A team that played in obscurity for many years, overshadowed by the Staples Center’s more celebrated tenants, the National Basketball Association’s Los Angeles Lakers and Clippers, the Kings were suddenly the talk of Tinsel Town.

But in a city built on celebrity, fame is fleeting and there is concern that hard won fans may have already moved on as the Kings’ Stanley Cup banner that was to be raised to the rafters at their home opener in October gathers dust.

In his state-of-the-league address during the Cup finals, Bettman again gushed about the NHL’s success, boasting that teams played to 96 per cent of capacity in the regular season, pulling in nearly 21.5 million fans while generating a record $3.3bn in revenue.

Lockout

Despite Bettman’s glowing report card, the NHL has not played a game since, owners locking out players in mid-September when the previous labour agreement expired with the two sides demanding concessions from the other.

Having endured four work stoppages in 20 years, including one that wiped out the entire 2004-05 season, frustrated hockey fans are all too familiar with the tedious tug-of-war as owners and players squabble over how to split $3.3bn in revenue.

While it is not the kind of hockey fight fans are used to seeing on the ice, the lockout has produced a heavyweight scrap between Bettman and NHL Players’ Association chief Donald Fehr.

The standoff between has already cost both sides millions of dollars with 526 regular season games, or 42.8 percent of the season, lopped from the schedule.
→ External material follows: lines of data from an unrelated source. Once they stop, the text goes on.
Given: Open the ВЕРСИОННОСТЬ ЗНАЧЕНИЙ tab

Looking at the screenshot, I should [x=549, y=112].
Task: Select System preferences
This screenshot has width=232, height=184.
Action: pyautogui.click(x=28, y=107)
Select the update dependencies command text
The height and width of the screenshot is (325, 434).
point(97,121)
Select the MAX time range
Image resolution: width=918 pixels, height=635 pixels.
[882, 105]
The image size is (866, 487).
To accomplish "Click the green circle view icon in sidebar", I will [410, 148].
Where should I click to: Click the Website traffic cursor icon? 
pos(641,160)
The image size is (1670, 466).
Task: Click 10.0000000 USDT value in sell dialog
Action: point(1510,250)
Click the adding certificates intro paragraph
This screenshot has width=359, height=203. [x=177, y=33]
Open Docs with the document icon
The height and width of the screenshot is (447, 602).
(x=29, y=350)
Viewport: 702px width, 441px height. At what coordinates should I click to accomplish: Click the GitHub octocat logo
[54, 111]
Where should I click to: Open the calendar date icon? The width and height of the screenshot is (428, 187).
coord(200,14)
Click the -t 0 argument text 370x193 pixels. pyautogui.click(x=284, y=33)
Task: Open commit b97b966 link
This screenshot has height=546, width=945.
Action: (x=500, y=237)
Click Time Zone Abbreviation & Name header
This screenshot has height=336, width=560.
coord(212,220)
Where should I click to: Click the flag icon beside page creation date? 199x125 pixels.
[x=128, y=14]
Among the list of casualties are the All-Star Game and 2013 Winter Classic.

The NHL had been planning to ring in 2013 with a week-long hockey festival in Detroit culminating with an Original Six game between the Detroit Red Wings and Toronto Maple Leafs in front of record crowd of over 110,000 fans at Michigan Stadium.

Instead, the New Year will likely begin with a whimper and plenty of uncertainty that will be felt all the way to corridors of International Olympic Committee headquarters in Switzerland with the NHL’s decision to remain part of the Olympic program a bargaining chip in the ongoing negotiations.